Required action 1: Rewrite the part of the text about Taute that opens with the words containing "For my senior" and closes with "easy to understand.", putting "disciplined bodies" in place of "docile bodies".
Required action 2: According to the text about Taute, which family members were interviewed and recorded for the project?
Required action 3: Write what comes next in the text about Taute, picking up after its final sentence.

Exercise text:
>>

Taute (2023)
For my senior thesis exhibition, I created an interactive art exhibit. The piece began as a sociological investigation of how bodily shame was passed down from mother to daughter through the framework of Michel Foucault’s docile bodies. In the process, Taute became both a sociological exploration and an exploration of how to present my findings. In doing so, I pushed myself to show how academic information could be displayed in modes beyond a typical essay, granting the visitor agency and facilitating a personal connection to the work. Through the application of multimedia and space, my story and social theory became more relatable, engaging, and easy to understand.
To make the project more personal, I began by interviewing members of my family and used my own body as a subject in my artwork. By interviewing and recording my grandmother, my mother, and my sister I was able to portray their first-hand accounts of this trauma and how they relate to the issue of bodily shame.
I also took pictures of myself wearing or, well, trying to wear clothes passed down to me and that no longer fit me. I used the pictures as reference photos for drawings or replicated them using photo transfer methods. On one hand, it was therapeutic for me to use these clothes that no longer fit productively and positively. On the other hand, it allowed me to be vulnerable in this project. I was quite literally “stripping down” in front of my audience and showing them my unruly and no longer as taut body.

<<

The data:
>>

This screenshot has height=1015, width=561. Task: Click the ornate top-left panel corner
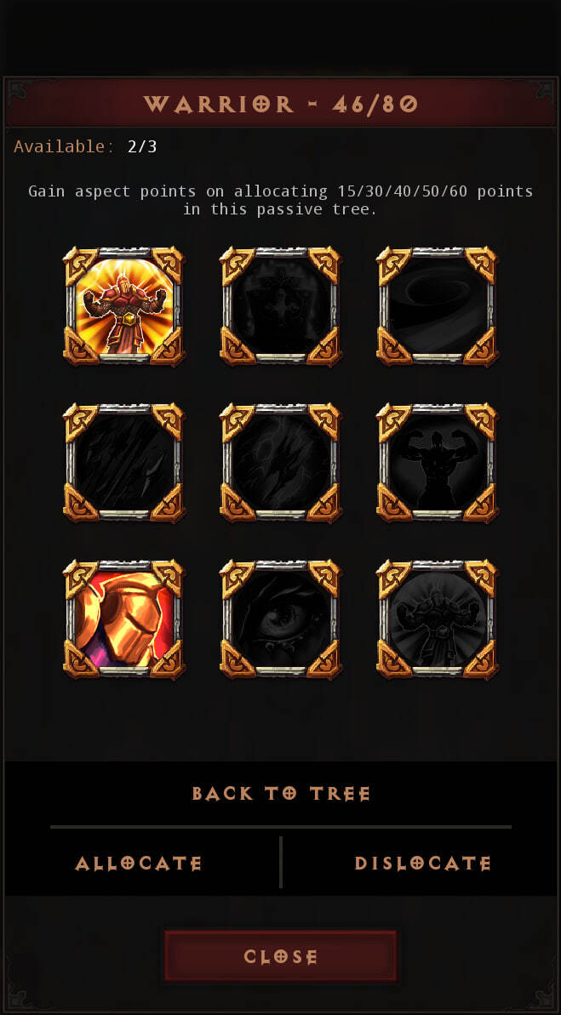[x=18, y=91]
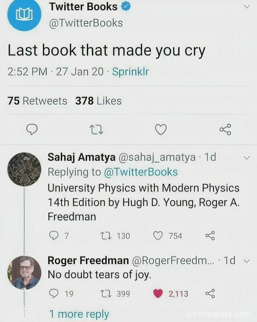Screen dimensions: 257x322
Task: Share the Twitter Books tweet
Action: tap(225, 129)
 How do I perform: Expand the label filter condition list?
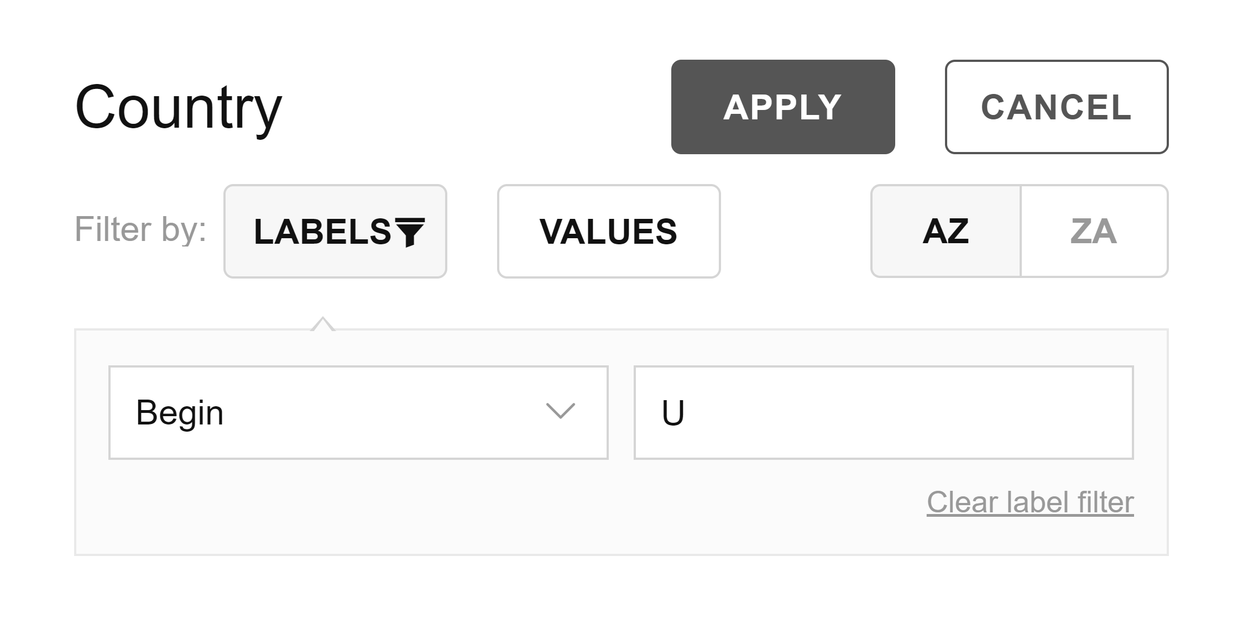click(358, 412)
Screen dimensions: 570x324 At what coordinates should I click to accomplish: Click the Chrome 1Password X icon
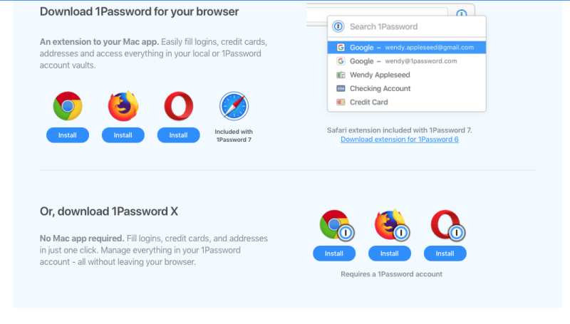tap(336, 225)
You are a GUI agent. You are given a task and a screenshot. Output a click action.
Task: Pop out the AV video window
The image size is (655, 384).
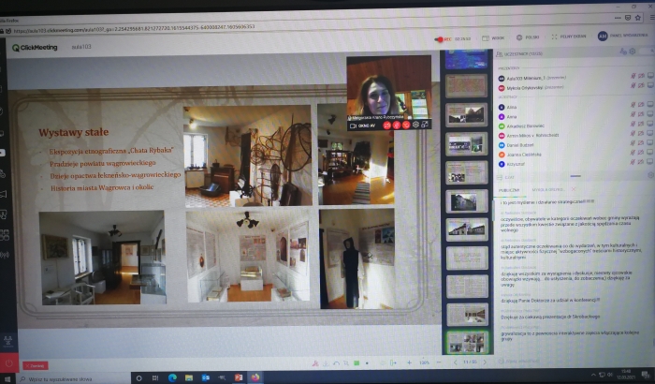point(426,124)
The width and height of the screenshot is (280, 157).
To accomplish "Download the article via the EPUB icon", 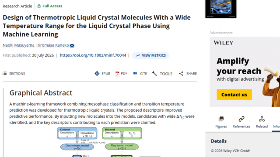I will point(97,74).
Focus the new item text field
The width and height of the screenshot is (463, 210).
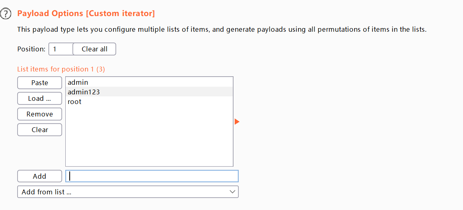coord(152,176)
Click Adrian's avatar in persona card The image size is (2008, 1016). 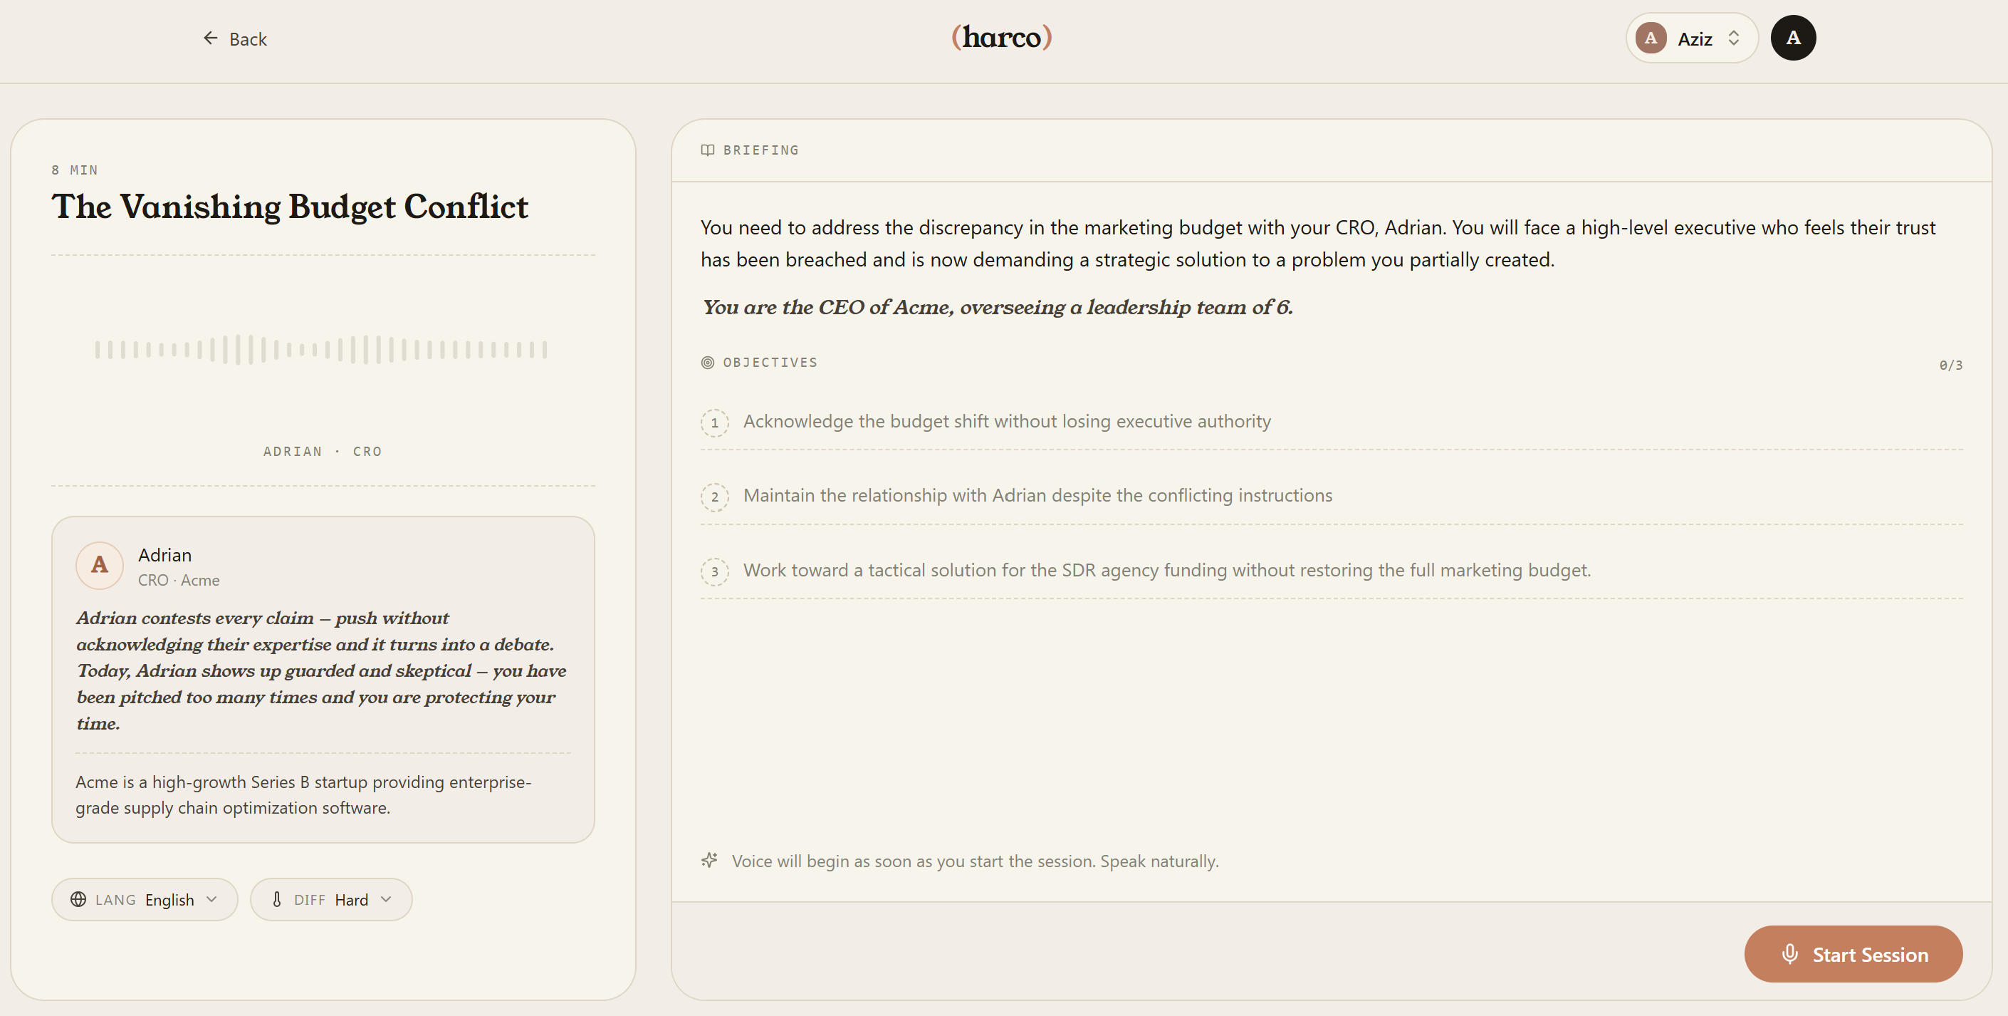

<<

Written reply 1:
For my senior thesis exhibition, I created an interactive art exhibit. The piece began as a sociological investigation of how bodily shame was passed down from mother to daughter through the framework of Michel Foucault’s disciplined bodies. In the process, Taute became both a sociological exploration and an exploration of how to present my findings. In doing so, I pushed myself to show how academic information could be displayed in modes beyond a typical essay, granting the visitor agency and facilitating a personal connection to the work. Through the application of multimedia and space, my story and social theory became more relatable, engaging, and easy to understand.

Written reply 2: The grandmother, the mother, and the sister.

Written reply 3:
For the final product, I made a sculptural experience where people construct their narratives as they walk through. I took all of the printed, photographed, source, and academic materials I had and split them into different translucent frames. Each frame contained a different combination of text and imagery created through printmaking and drawing. With the help of many of my friends, I hung these frames from the exhibition gallery ceiling, so that if one walked through the installation the way I did, they would read the story’s progress as I had written it, with the hallway housing the introduction and each body paragraph consecutively following. However, I did not expect (nor want) people to experience my work solely in that manner. I wanted them to choose their own paths as they moved about the space. Depending on which route the visitor took, they read and interpreted the story differently. Some visitors viewed frames chronologically, while others forged their own journeys. Some skipped frames when the font was too small for them to read easily or others blocked access. Some saw images of one frame through another frame, making a connection where I never thought one existed.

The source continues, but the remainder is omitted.